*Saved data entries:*
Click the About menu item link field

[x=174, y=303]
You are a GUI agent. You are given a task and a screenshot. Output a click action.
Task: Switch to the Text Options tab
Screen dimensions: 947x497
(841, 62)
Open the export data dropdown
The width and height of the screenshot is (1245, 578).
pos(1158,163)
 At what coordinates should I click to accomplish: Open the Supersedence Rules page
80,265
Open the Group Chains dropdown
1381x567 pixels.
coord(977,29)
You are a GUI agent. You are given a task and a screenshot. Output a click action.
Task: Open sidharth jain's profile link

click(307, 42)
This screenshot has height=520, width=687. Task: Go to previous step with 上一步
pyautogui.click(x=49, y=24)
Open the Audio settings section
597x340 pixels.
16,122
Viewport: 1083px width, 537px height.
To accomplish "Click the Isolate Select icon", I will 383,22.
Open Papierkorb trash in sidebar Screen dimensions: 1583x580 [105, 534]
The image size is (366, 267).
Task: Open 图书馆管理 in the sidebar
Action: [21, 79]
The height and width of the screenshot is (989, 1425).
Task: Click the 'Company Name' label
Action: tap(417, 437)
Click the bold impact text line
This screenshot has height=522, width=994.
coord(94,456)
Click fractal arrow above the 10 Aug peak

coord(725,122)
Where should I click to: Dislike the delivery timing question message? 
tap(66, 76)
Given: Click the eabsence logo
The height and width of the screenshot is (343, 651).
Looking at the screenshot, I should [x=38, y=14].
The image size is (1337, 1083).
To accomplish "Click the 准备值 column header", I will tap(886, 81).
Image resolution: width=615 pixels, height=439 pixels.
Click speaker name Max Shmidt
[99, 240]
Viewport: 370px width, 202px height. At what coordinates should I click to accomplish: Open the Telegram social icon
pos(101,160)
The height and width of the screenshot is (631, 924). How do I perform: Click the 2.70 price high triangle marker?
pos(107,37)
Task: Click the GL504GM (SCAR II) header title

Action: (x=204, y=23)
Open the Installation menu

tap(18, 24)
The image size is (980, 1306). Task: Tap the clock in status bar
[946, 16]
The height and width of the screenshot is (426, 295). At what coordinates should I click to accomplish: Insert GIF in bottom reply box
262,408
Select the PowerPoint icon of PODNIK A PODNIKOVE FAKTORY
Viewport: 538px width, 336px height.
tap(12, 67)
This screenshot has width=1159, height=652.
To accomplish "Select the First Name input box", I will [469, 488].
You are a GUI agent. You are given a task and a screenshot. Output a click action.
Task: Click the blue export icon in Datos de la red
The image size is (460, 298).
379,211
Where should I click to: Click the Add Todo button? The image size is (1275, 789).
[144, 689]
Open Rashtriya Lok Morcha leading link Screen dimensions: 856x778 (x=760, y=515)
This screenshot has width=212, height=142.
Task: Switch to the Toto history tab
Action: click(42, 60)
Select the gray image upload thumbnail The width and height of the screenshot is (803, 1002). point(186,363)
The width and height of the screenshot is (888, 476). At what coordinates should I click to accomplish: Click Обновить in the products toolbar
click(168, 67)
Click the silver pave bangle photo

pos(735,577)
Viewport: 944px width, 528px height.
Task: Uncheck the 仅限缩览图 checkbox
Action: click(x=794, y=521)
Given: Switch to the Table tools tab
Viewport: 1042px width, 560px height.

*WHAT NEEDS TO BE DONE:* Output every entry word for word.

*PROBLEM SOLUTION:*
Click the About menu item link field

[x=174, y=303]
You are a GUI agent. You are given a task and a screenshot. Output a click action.
Task: Switch to the Text Options tab
Screen dimensions: 947x497
(841, 62)
Open the export data dropdown
The width and height of the screenshot is (1245, 578).
pos(1158,163)
 At what coordinates should I click to accomplish: Open the Supersedence Rules page
80,265
Open the Group Chains dropdown
1381x567 pixels.
coord(977,29)
You are a GUI agent. You are given a task and a screenshot. Output a click action.
Task: Open sidharth jain's profile link

click(307, 42)
This screenshot has height=520, width=687. Task: Go to previous step with 上一步
pyautogui.click(x=49, y=24)
Open the Audio settings section
597x340 pixels.
16,122
Viewport: 1083px width, 537px height.
To accomplish "Click the Isolate Select icon", I will 383,22.
Open Papierkorb trash in sidebar Screen dimensions: 1583x580 [105, 534]
The image size is (366, 267).
Task: Open 图书馆管理 in the sidebar
Action: [21, 79]
The height and width of the screenshot is (989, 1425).
Task: Click the 'Company Name' label
Action: tap(417, 437)
Click the bold impact text line
This screenshot has height=522, width=994.
coord(94,456)
Click fractal arrow above the 10 Aug peak

coord(725,122)
Where should I click to: Dislike the delivery timing question message? 
tap(66, 76)
Given: Click the eabsence logo
The height and width of the screenshot is (343, 651).
Looking at the screenshot, I should [x=38, y=14].
The image size is (1337, 1083).
To accomplish "Click the 准备值 column header", I will tap(886, 81).
Image resolution: width=615 pixels, height=439 pixels.
Click speaker name Max Shmidt
[99, 240]
Viewport: 370px width, 202px height. At what coordinates should I click to accomplish: Open the Telegram social icon
pos(101,160)
The height and width of the screenshot is (631, 924). How do I perform: Click the 2.70 price high triangle marker?
pos(107,37)
Task: Click the GL504GM (SCAR II) header title

Action: (x=204, y=23)
Open the Installation menu

tap(18, 24)
The image size is (980, 1306). Task: Tap the clock in status bar
[946, 16]
The height and width of the screenshot is (426, 295). At what coordinates should I click to accomplish: Insert GIF in bottom reply box
262,408
Select the PowerPoint icon of PODNIK A PODNIKOVE FAKTORY
Viewport: 538px width, 336px height.
tap(12, 67)
This screenshot has width=1159, height=652.
To accomplish "Select the First Name input box", I will [469, 488].
You are a GUI agent. You are given a task and a screenshot. Output a click action.
Task: Click the blue export icon in Datos de la red
The image size is (460, 298).
379,211
Where should I click to: Click the Add Todo button? The image size is (1275, 789).
[144, 689]
Open Rashtriya Lok Morcha leading link Screen dimensions: 856x778 (x=760, y=515)
This screenshot has width=212, height=142.
Task: Switch to the Toto history tab
Action: click(42, 60)
Select the gray image upload thumbnail The width and height of the screenshot is (803, 1002). point(186,363)
The width and height of the screenshot is (888, 476). At what coordinates should I click to accomplish: Click Обновить in the products toolbar
click(168, 67)
Click the silver pave bangle photo

pos(735,577)
Viewport: 944px width, 528px height.
Task: Uncheck the 仅限缩览图 checkbox
Action: click(x=794, y=521)
Given: Switch to the Table tools tab
Viewport: 1042px width, 560px height.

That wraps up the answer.